The commons area has also seen a lot of progress after it was completely gutted at the beginning of the school year. The final phase of steel work is expected to be done by the end of January. And once that skeleton is completed, the construction crews can begin putting up walls and then focus on finishing work.

“There is still a lot of work to do but everything is going forward well,” Schofield exclaims. “We continue to make little adjustments as we get feedback from teachers and staff from portions of the building that haven’t been completed yet.

“It has been nice to work with the staff and identify what we want to do differently and how we can provide adjustments in the building design.”

Schofield says he has been impressed with how well the students and teachers have adapted to the construction, and some of the challenges it poses for learning.

“Our staff has been great. They have adapted to changes and are still able to provide great experiences for our students.”

Some of those changes were precipitated by December precipitation. After a series of rain storms last month, leaks were discovered in some areas of the school which forced some classrooms to be shuffled, especially in the arts.

“Our district staff, our teachers and the construction company have been very good at finding appropriate ways to help still provide instructional resources and instructional spaces, even when there are some unexpected delays or problems because of weather.”

Schofield says dealing with construction was actually much more difficult last year as students were in a closer proximity to major construction, sometimes just through the walls of their classrooms. 
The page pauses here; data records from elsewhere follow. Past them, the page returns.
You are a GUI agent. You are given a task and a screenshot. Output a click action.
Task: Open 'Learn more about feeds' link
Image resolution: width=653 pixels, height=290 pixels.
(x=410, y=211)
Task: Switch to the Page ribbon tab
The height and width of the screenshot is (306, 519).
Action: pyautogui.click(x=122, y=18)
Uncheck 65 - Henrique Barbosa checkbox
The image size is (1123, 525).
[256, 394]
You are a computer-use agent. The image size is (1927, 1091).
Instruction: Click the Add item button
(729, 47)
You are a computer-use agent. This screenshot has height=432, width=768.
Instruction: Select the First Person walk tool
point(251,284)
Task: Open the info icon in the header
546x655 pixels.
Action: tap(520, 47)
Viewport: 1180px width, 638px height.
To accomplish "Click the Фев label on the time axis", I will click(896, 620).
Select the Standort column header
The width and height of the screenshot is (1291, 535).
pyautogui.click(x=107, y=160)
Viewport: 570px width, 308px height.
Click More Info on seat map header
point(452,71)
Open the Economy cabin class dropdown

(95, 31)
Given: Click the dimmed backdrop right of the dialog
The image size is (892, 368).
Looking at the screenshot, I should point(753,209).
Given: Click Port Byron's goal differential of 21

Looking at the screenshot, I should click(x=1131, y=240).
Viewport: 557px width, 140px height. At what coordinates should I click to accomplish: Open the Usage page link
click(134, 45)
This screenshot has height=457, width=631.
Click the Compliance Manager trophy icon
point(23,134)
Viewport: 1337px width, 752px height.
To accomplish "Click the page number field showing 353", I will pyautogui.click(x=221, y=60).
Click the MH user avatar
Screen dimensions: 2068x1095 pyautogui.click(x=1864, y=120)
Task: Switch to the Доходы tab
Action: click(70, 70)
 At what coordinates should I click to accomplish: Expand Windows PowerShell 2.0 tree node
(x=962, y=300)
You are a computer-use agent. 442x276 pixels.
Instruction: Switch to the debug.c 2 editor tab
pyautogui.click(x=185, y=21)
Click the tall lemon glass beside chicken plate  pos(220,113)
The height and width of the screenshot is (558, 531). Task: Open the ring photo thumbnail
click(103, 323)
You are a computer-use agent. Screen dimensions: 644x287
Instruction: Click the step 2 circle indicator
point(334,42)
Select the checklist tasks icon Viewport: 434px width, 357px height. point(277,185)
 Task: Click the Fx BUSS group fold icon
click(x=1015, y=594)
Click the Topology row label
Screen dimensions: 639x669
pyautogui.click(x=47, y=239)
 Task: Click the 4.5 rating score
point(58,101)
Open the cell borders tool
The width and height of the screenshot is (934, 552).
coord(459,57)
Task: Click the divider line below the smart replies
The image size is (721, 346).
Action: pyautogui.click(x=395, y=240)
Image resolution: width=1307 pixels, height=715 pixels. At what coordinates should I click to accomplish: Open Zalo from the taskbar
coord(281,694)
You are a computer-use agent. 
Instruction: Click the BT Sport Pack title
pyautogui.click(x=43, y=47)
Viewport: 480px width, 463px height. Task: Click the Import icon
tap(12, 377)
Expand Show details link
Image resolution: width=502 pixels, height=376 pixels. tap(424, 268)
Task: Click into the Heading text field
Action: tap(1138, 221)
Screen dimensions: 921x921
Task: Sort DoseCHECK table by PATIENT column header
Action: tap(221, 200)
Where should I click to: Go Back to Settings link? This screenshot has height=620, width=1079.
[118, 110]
“In terms of noise, disruption to learning activities,” Schofield says, “this year is nothing like it was last year. It’s been very positive. When I go over the school and I’m in classrooms, I rarely am hearing things that are disruptive to the teaching and learning processes.”

Schofield says that besides the new areas that are being built, some of the older areas are getting a face lift, both inside and out. 

“This summer we’ll finalize the face lift portions of the south hall of the building. Those rooms won’t be remodeled, but they will get new paint and new flooring. They will get a face lift to match the rest of the building.”

Schofield says celebrations of the school’s centennial will continue throughout the year in connection with other planned events, such as Junior Prom, Senior Ball and most certainly graduation. He says the school is also considering creating a time capsule to celebrate the school’s first 100 years.